Using the information:
A: Revise the stretch of the immigration reform column from "Isakson voted against" through "license-plate readers, etc..", swapping "Border Patrol" for "Border Guard".
B: Write the next passage of the immigration reform column, picking up after its last sentence.

Supplied text:
*** Block opens ***

The GOP line on comprehensive immigration reform has long been that border security and enforcement must come first. In his re-election announcement this week, Sen. Johnny Isakson repeated that litany in criticizing President Obama’s intention to accomplish what he can through executive action:
The American people have spoken out loud and clear. They want security first. They don’t want amnesty. And they don’t want open borders. And I think it would be a tragic mistake for the president to make. And it would really divide Washington. And divide America.”
Set aside for the moment the argument about Obama’s executive action: On the merits of the case, Iskason is flat-out and demonstrably wrong on every point that he attempts to make. For example, he claims that “the American people have spoken out loud and clear” against what he calls amnesty, yet poll after poll after poll document the fact that the American people support a path to legalization, and by a significant majority.
Here’s how a new poll from the Wall Street Journal/NBC put the question:
Contrary to Isakson’s claim, 74 percent favor a pathway to citizenship as long as it includes certain requirements. As it happens, those very requirements — back taxes, fines, background check — were included in S. 744, the comprehensive immigration bill passed by the Senate in 2013 that the House refuses to even vote upon. In addition to the steps listed in the poll question, the Senate bill requires that applicants for legal status have jobs that pay above the poverty level, and that they prove that they are taking English lessons and lessons in American history or civics.
Isakson voted against that bill.
Let’s also address his rhetoric about “open borders.” Here is what Isakson and most of his fellow Republicans in the Senate voted AGAINST when they voted against S. 744; here is what House Republicans refuse to vote on at all:
— S. 744 would literally double the size of the Border Patrol, from the current 19,200 to 38,400.
— It would finance the construction of more than 700 miles of additional fencing along the southwest border.
— Adding up all the projects detailed specifically in the bill, it would finance another 85 border observation towers, 488 fixed 24-hour video surveillance systems, 232 mobile video surveillance systems, 4,595 ground and infrared sensors, and 820 handheld infrared and night-vision systems, plus thousands of other border-enforcement tools such as radiation sensors, license-plate readers, etc..
— It would also purchase almost 50 helicopters, 30 boats, four drones and six VADER ground-radar systems “to detect and follow people traveling on foot, as well as moving land vehicles” and “for persistent reconnaissance, surveillance, tracking, and targeting of evasive vehicles and people moving on foot in cluttered environments.” Two such systems are currently deployed in Afghanistan to detect guerrillas planting improvised explosive devices.
— To the consternation of liberals, it would give the secretary of Homeland Security the right to waive any federal law, including the Endangered Species Act and other environmental laws, that might interfere with fence construction.

*** Block closes ***

Material shown:

*** Block opens ***

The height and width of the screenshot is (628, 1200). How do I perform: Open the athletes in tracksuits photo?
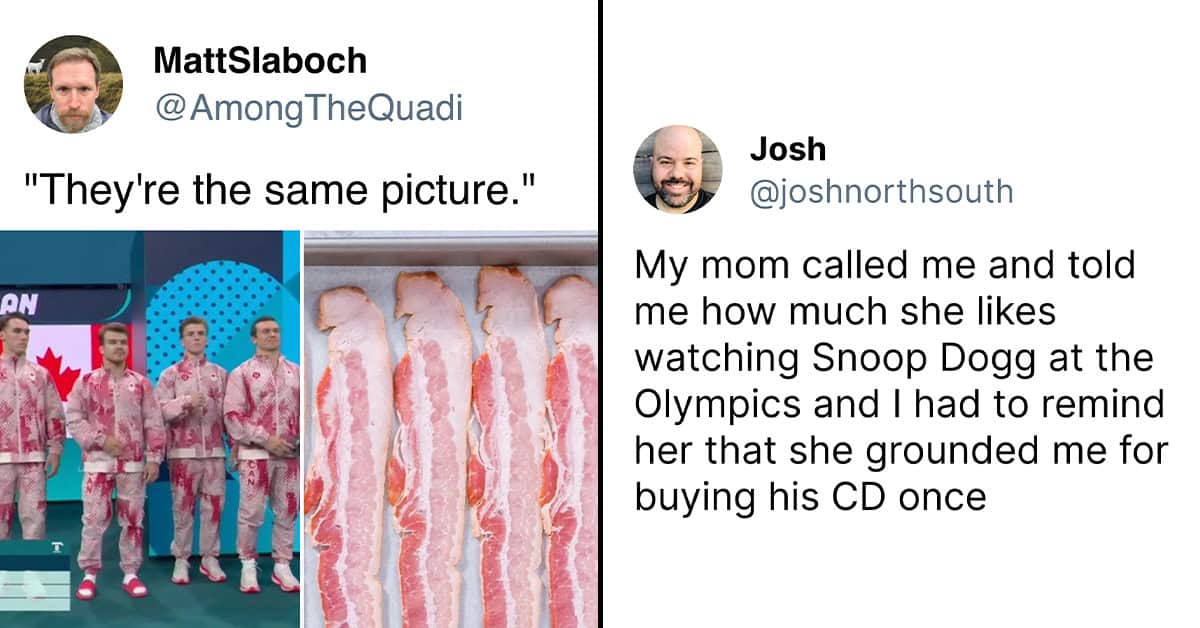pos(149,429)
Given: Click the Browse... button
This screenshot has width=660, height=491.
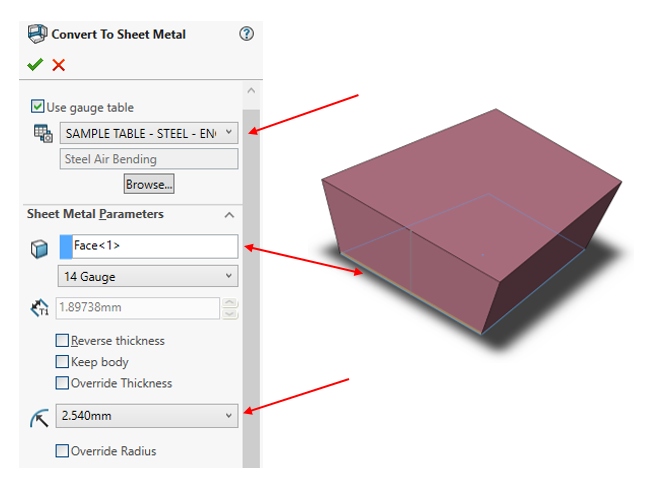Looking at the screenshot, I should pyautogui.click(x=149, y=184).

*** Block closes ***
*** Block opens ***

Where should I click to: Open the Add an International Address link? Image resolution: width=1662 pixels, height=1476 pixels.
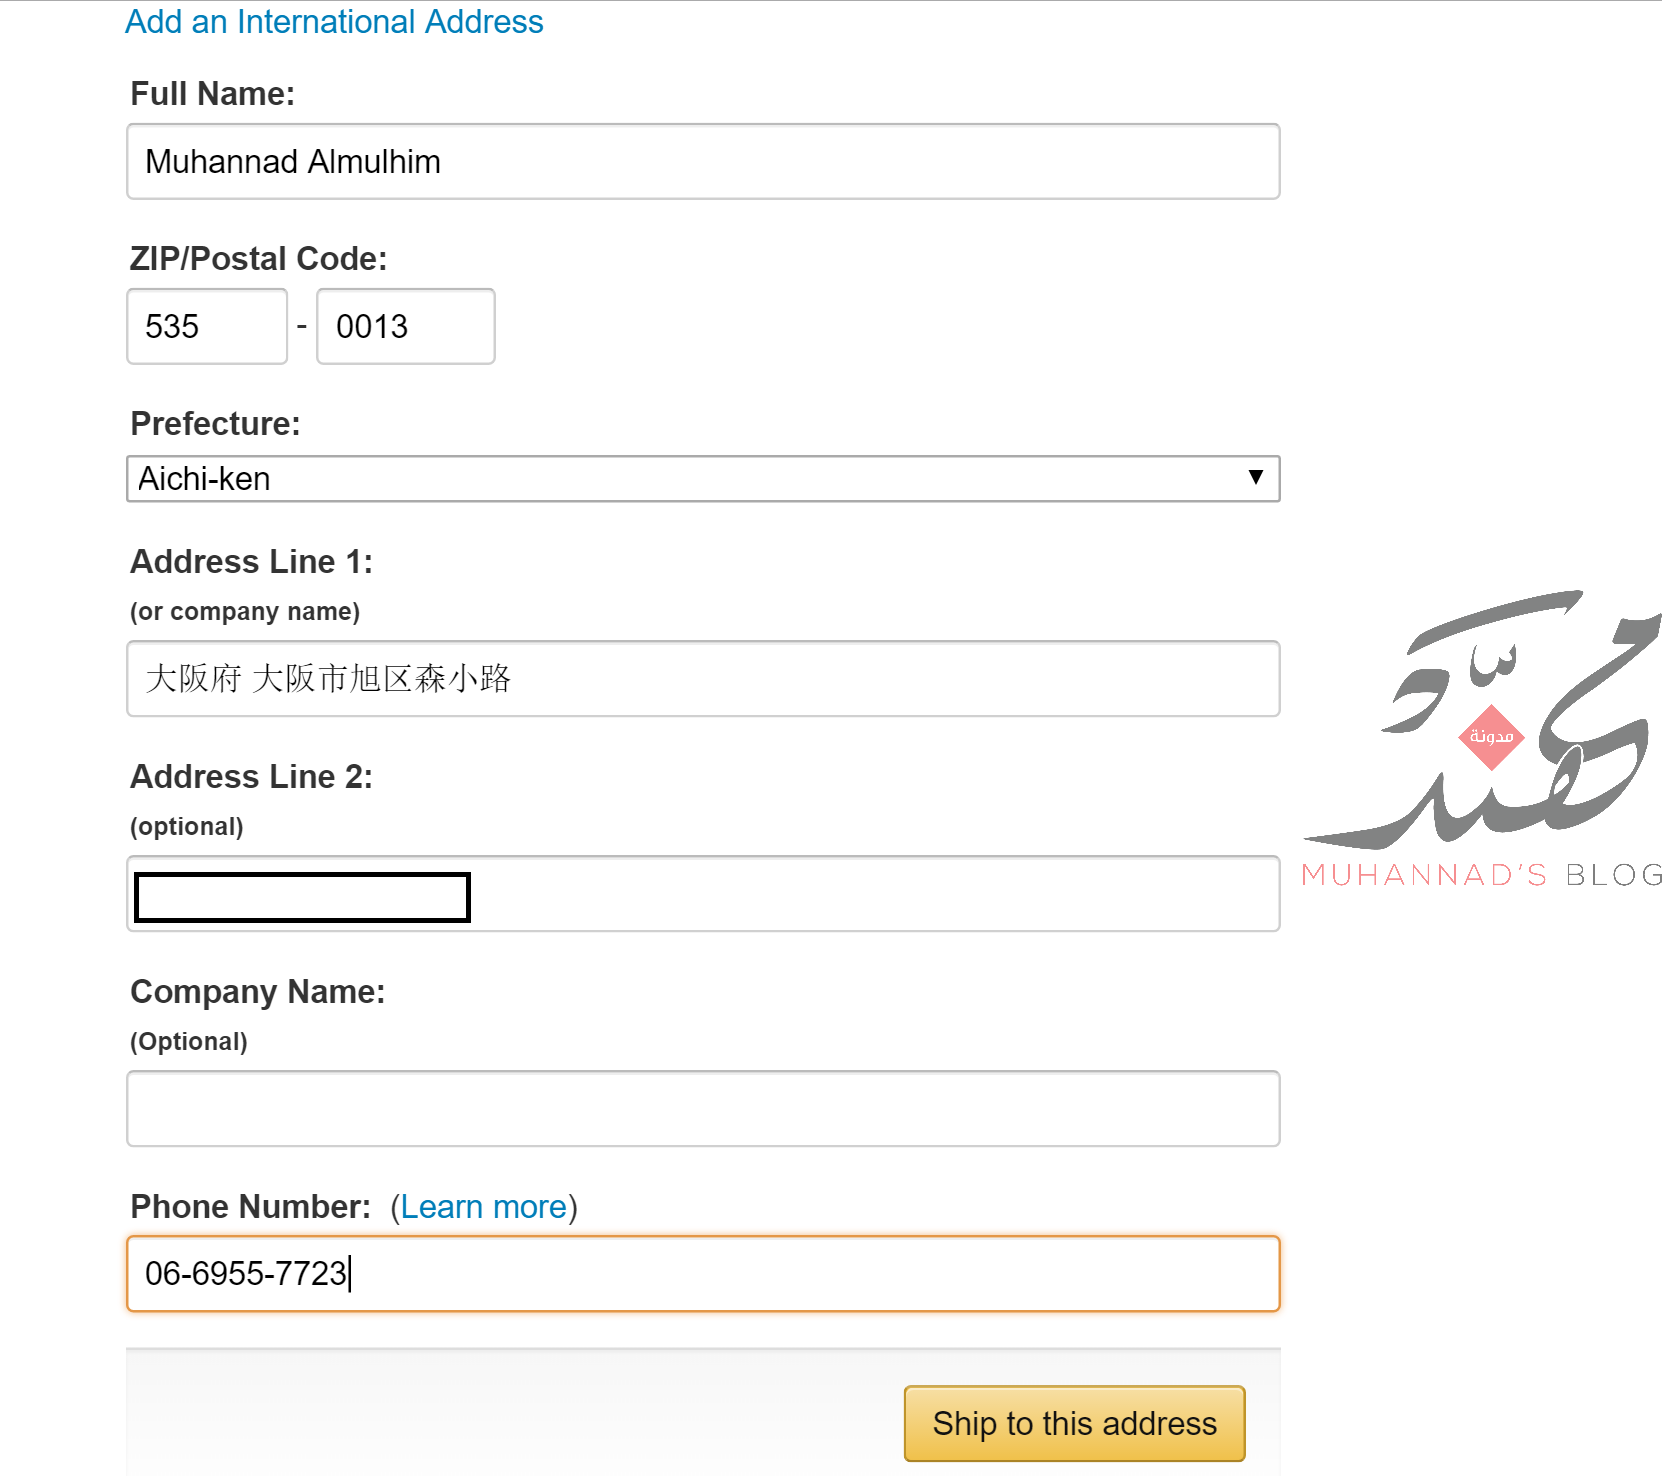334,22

*** Block closes ***

Answers to the tasks:
A:
Isakson voted against that bill.
Let’s also address his rhetoric about “open borders.” Here is what Isakson and most of his fellow Republicans in the Senate voted AGAINST when they voted against S. 744; here is what House Republicans refuse to vote on at all:
— S. 744 would literally double the size of the Border Guard, from the current 19,200 to 38,400.
— It would finance the construction of more than 700 miles of additional fencing along the southwest border.
— Adding up all the projects detailed specifically in the bill, it would finance another 85 border observation towers, 488 fixed 24-hour video surveillance systems, 232 mobile video surveillance systems, 4,595 ground and infrared sensors, and 820 handheld infrared and night-vision systems, plus thousands of other border-enforcement tools such as radiation sensors, license-plate readers, etc..

B:
— It would allocate $750 million to upgrade the E-verify system. Once the upgrade was completed, employers would be mandated to use the upgraded system to verify that a person is legally eligible for work.
— It would hire additional judges, attorneys and other personnel to process deportations much more quickly.
— It would mandate “fraud-resistant, tamper-resistant, wear-resistant, and identity-theft resistant Social Security cards.”
— It would require Homeland Security to identify, track and remove at least 90 percent of visitors who overstay their visas by more than 180 days.
— And in most cases, illegal immigrants could not become lawful permanent residents and begin the process toward citizenship until the doubling of the Border Patrol has been completed, the E-Verify system is fully functional and mandatory, the technology listed above has been implemented and is certified operational, and an electronic system is in place so we know whether those on visas have outstayed their legal welcome. In short, enforcement first.
All in all, the bill commits almost $50 billion in new spending, plus revenue from immigration-related fees and fines, for additional border security over the next decade. Given that the total annual budget for the Border Patrol is $3.5 billion — an amount that has more than tripled since 2000 — that’s an extraordinary amount of money to throw at the problem. Republicans supposedly obsessed about border security could have all that and probably more within a week or less if they were willing to compromise, but they cannot bring themselves to do so.
In fact, there’s a very real question of whether so much money can be spent efficiently in such a relatively short amount of time, but to be frank, those drafting the Senate bill weren’t really looking at efficiency. They wanted to err on the side of excess, so that nobody looking at the bill could reasonably claim that it wasn’t taking border control seriously.
But as we’ve seen, that excess has done nothing to stop the critics from mindless rhetoric about “open borders,” etc. It’s an excuse for inaction, not the reason for inaction. And they will cling to that excuse no matter what.